> The exercise
Retype every line of the entries below, keeping each one identical to the original.
##### Records for processing
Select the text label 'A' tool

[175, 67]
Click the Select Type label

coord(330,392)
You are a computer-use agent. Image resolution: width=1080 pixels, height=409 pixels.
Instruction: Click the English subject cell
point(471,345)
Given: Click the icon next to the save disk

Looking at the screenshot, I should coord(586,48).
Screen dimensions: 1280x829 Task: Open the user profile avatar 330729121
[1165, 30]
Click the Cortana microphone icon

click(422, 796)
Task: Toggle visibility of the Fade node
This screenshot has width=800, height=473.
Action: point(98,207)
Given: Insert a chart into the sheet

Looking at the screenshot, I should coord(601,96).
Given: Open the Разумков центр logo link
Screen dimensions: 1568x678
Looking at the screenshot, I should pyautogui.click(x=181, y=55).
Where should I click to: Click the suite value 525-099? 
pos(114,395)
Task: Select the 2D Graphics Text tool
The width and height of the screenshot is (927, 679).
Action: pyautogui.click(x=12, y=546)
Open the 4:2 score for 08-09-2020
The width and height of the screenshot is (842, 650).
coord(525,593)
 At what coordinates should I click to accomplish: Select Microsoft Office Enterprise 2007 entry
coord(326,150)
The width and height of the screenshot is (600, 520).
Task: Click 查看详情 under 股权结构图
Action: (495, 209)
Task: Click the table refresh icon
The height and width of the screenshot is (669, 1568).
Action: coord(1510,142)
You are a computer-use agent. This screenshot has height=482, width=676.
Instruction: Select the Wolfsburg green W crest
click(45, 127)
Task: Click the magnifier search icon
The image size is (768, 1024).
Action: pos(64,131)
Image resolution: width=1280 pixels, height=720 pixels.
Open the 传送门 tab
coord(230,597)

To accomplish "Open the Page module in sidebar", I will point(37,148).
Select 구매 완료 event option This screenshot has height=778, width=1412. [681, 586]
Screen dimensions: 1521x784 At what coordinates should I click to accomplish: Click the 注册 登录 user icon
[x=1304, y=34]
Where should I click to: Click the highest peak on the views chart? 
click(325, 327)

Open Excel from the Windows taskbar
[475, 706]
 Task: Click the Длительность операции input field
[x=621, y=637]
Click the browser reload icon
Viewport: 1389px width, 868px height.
##########
> Response to this task
Select the text label 'A' tool

[175, 67]
Click the Select Type label

coord(330,392)
You are a computer-use agent. Image resolution: width=1080 pixels, height=409 pixels.
Instruction: Click the English subject cell
point(471,345)
Given: Click the icon next to the save disk

Looking at the screenshot, I should coord(586,48).
Screen dimensions: 1280x829 Task: Open the user profile avatar 330729121
[1165, 30]
Click the Cortana microphone icon

click(422, 796)
Task: Toggle visibility of the Fade node
This screenshot has width=800, height=473.
Action: point(98,207)
Given: Insert a chart into the sheet

Looking at the screenshot, I should coord(601,96).
Given: Open the Разумков центр logo link
Screen dimensions: 1568x678
Looking at the screenshot, I should pyautogui.click(x=181, y=55).
Where should I click to: Click the suite value 525-099? 
pos(114,395)
Task: Select the 2D Graphics Text tool
The width and height of the screenshot is (927, 679).
Action: pyautogui.click(x=12, y=546)
Open the 4:2 score for 08-09-2020
The width and height of the screenshot is (842, 650).
coord(525,593)
 At what coordinates should I click to accomplish: Select Microsoft Office Enterprise 2007 entry
coord(326,150)
The width and height of the screenshot is (600, 520).
Task: Click 查看详情 under 股权结构图
Action: (495, 209)
Task: Click the table refresh icon
The height and width of the screenshot is (669, 1568).
Action: coord(1510,142)
You are a computer-use agent. This screenshot has height=482, width=676.
Instruction: Select the Wolfsburg green W crest
click(45, 127)
Task: Click the magnifier search icon
The image size is (768, 1024).
Action: pos(64,131)
Image resolution: width=1280 pixels, height=720 pixels.
Open the 传送门 tab
coord(230,597)

To accomplish "Open the Page module in sidebar", I will point(37,148).
Select 구매 완료 event option This screenshot has height=778, width=1412. [681, 586]
Screen dimensions: 1521x784 At what coordinates should I click to accomplish: Click the 注册 登录 user icon
[x=1304, y=34]
Where should I click to: Click the highest peak on the views chart? 
click(325, 327)

Open Excel from the Windows taskbar
[475, 706]
 Task: Click the Длительность операции input field
[x=621, y=637]
Click the browser reload icon
Viewport: 1389px width, 868px height.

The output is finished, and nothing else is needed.